Philipp Lenssen [PersonRank 10]

Tuesday, November 11, 2008
11 years ago6,819 views

Whenever I research stuff and stumble upon WebmasterWorld forum content, the second click from a Google result is blocked with a registration box, hiding the thing I saw in the Google snippet. I heard from someone else that they don't see this behavior. Is this a local thing, or something connected to my provider? What do you get when you click on a result from Webmaster World for a second time?

Try this search for instance google.com/search?q=site:webma ... and hit the first result, then go back and check the second result in Google... the second time, do you see all content or do you see a registraton box?

Here's a screengrab of what I'm seeing: blogoscoped.com/video/first-cl ...

Tony Ruscoe [PersonRank 10]

11 years ago #

I got the second click free but the third one displayed a registration box.

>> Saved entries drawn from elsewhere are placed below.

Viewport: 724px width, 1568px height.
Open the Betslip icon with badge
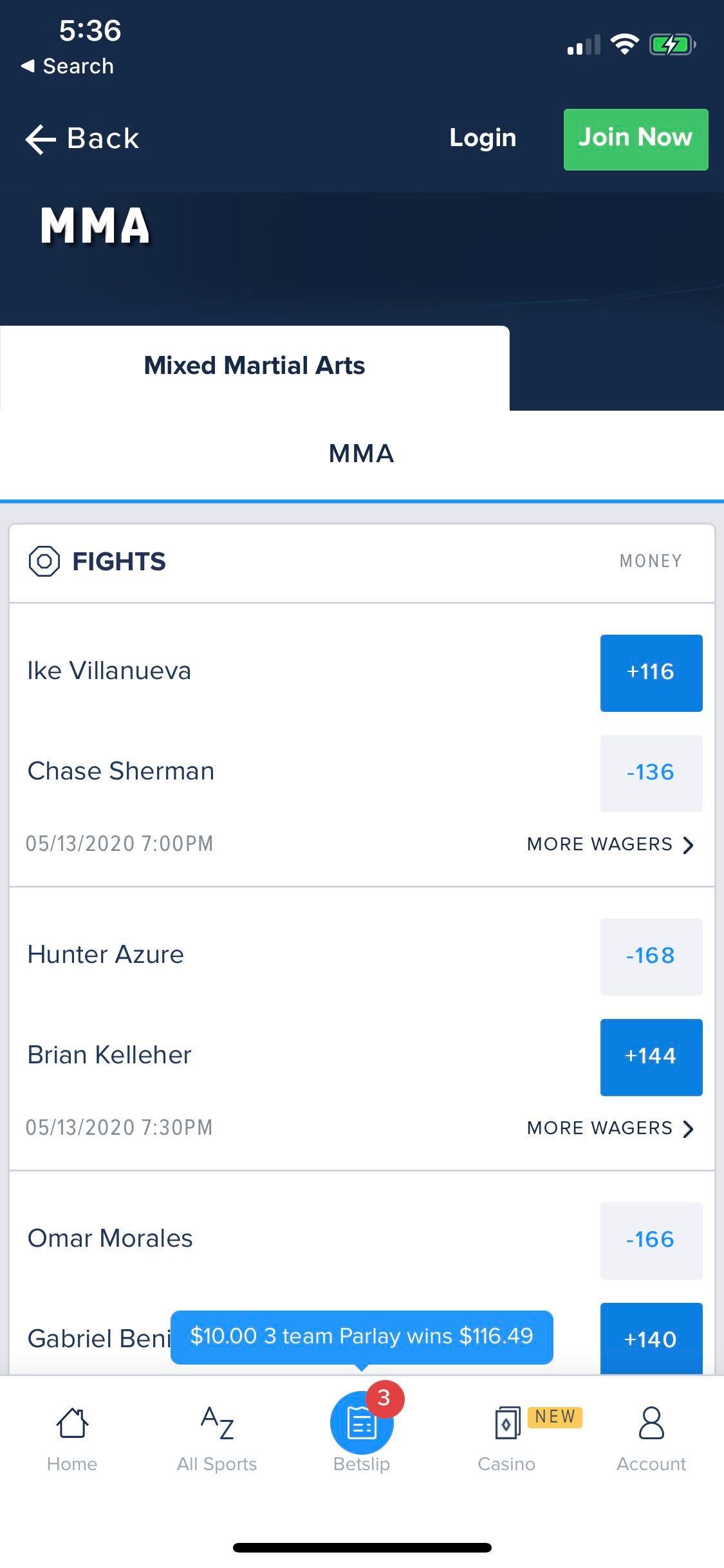tap(361, 1423)
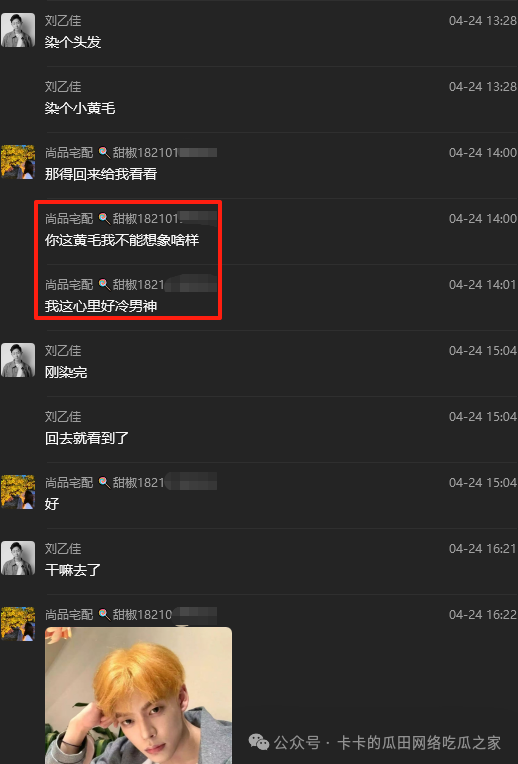Image resolution: width=518 pixels, height=764 pixels.
Task: Click the WeChat logo in the watermark
Action: pyautogui.click(x=259, y=743)
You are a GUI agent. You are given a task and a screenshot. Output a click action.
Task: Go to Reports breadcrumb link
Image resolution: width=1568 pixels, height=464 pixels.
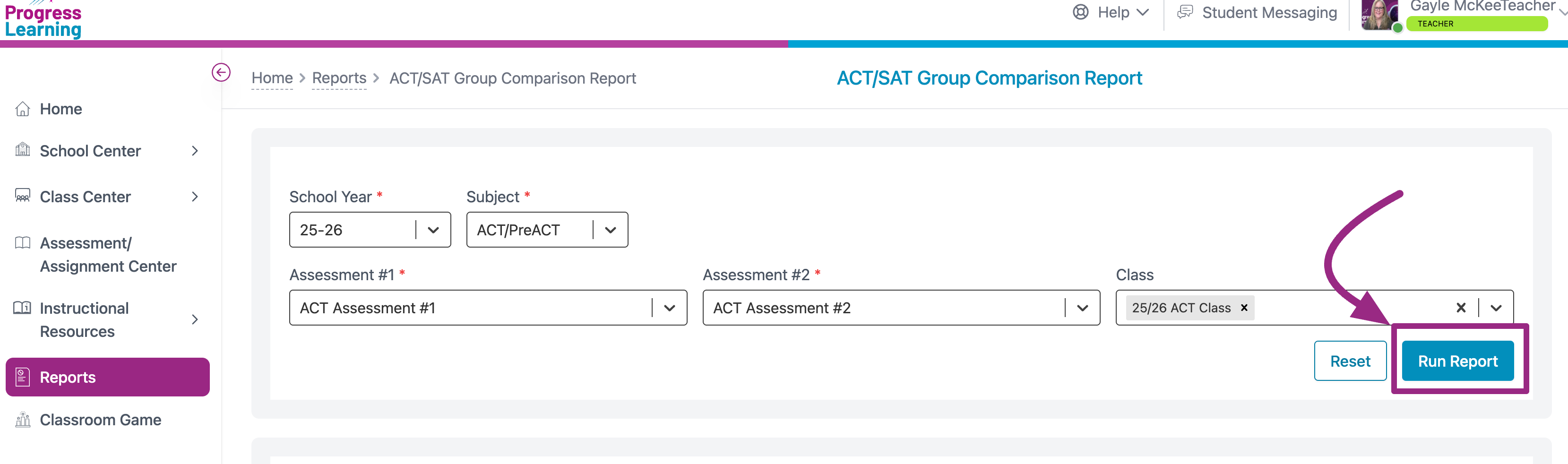point(339,78)
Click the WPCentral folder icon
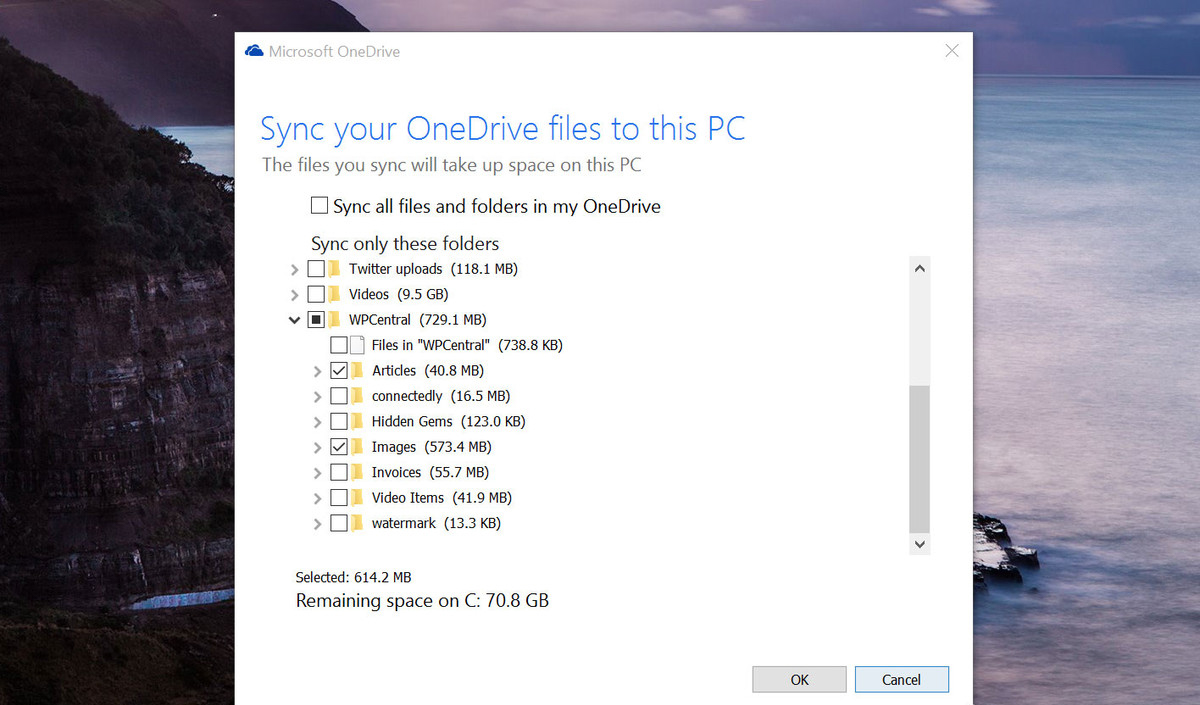This screenshot has height=705, width=1200. tap(333, 319)
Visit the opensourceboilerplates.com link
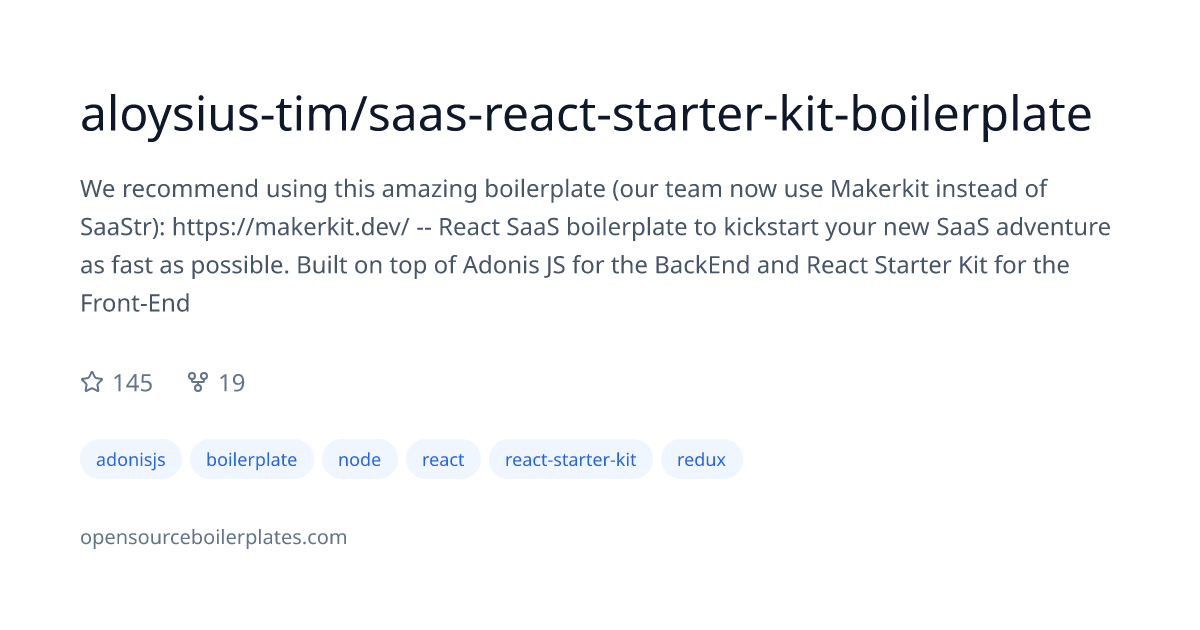 point(214,537)
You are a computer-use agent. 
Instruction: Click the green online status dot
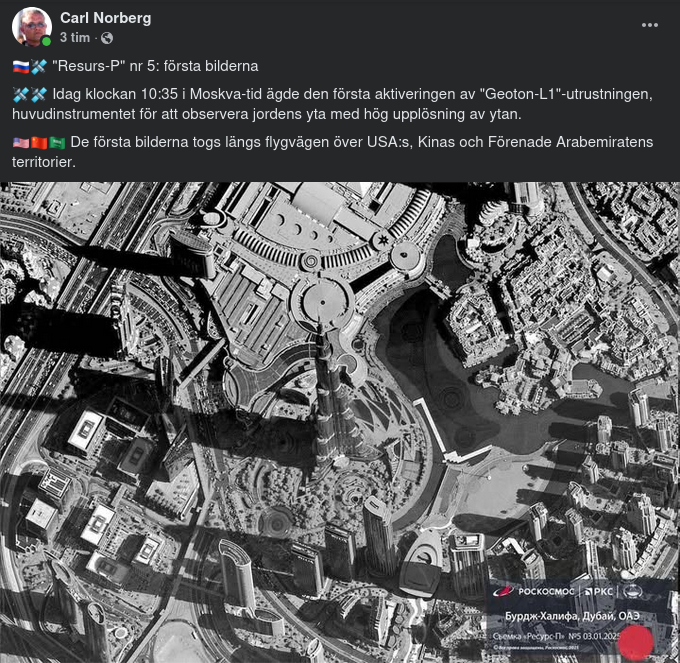[x=46, y=41]
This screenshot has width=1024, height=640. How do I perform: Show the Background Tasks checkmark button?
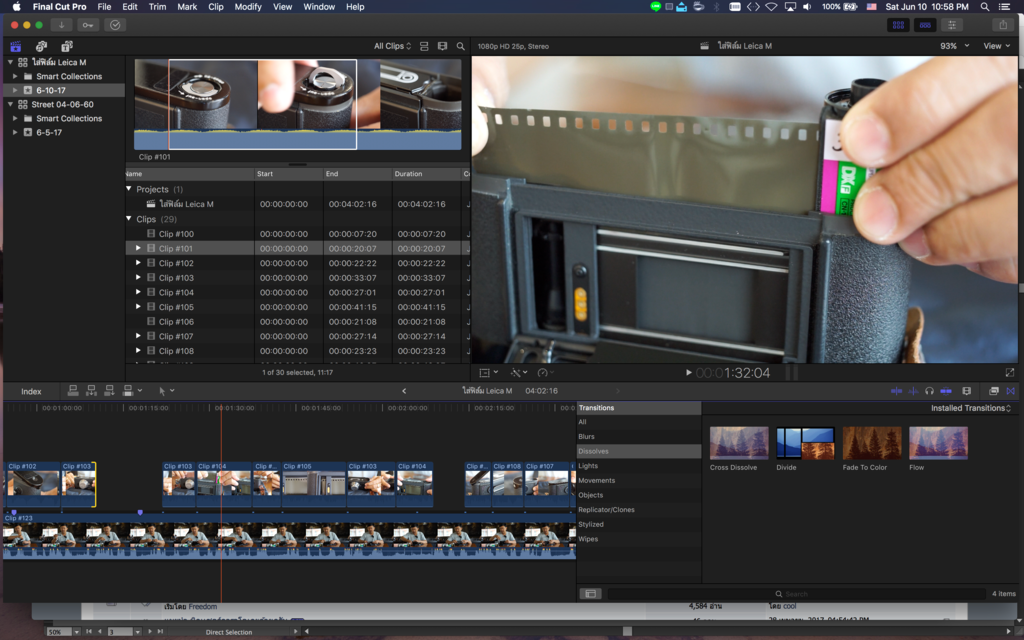coord(115,24)
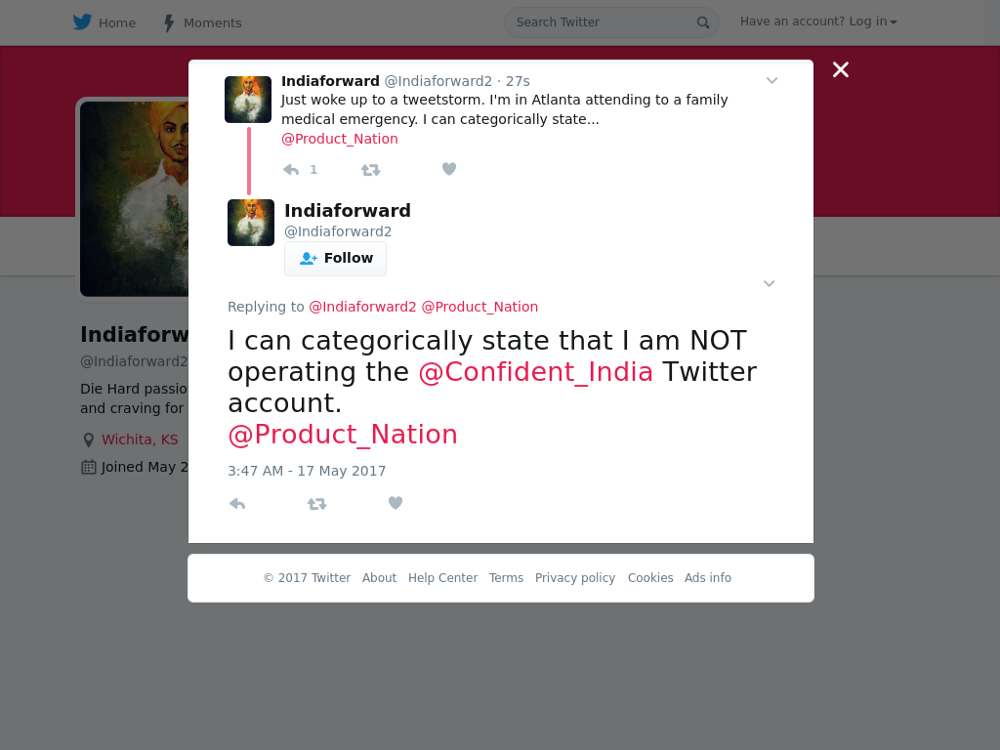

Furthermore, every other result I clicked after that also displayed a registration box. I thought "first click free" concept was supposed to apply to each page rather than each site. What if the first result didn't answer your question?

Philipp Lenssen [PersonRank 10]

11 years ago #

> I got the second click free but the third one
> displayed a registration box.

Do you mean the second click while you were clicking around at WebmasterWorld... or the second click from a Google result onto WebmasterWorld? I'm strictly talking about the latter in the problem I described... similar to your second paragraph...

JohnMu [PersonRank 10]

11 years ago #

Hi Pilipp, if you run into sites that you feel are not complying with our Webmaster Guidelines (eg. do not fully support First Click Free despite being indexed with the content), feel free to use the spam report form in your Google Webmaster Tools account.

John

Philipp Lenssen [PersonRank 10]

11 years ago #

John, thanks, what I'm more interested in actually is how Google follows up on its proclaimed policies, less so than what sites like WebmasterWorld do. And to better judge that part, what I'm interested in now is to find out if people from e.g. the US see something else than I do (or Tony does). After all, Matt Cutts already said he will check the issue, when he posted in 2007 saying:

"When I get a chance to tackle Philipp’s most recent report, I’ll be looking at consistency: when a Google user clicks on a search result at Google, they should always see the same page that Googlebot saw. It will take me a little time to check out, because it’s a report of behavior that often meets our guidelines (e.g. cookies, referrers, IP addresses might all come into play), but I do intend to investigate this issue when I get the cycles. I won’t consider this issue closed until I have the time to investigate how consistently the return-the-same-content-as-Googlebot-saw behavior happens; it should happen for every click from a Google search result."
mattcutts.com/blog/a-quick-wor ...

One person from the US told me they do not see what I described above. So, do you see the behavior I'm describing above?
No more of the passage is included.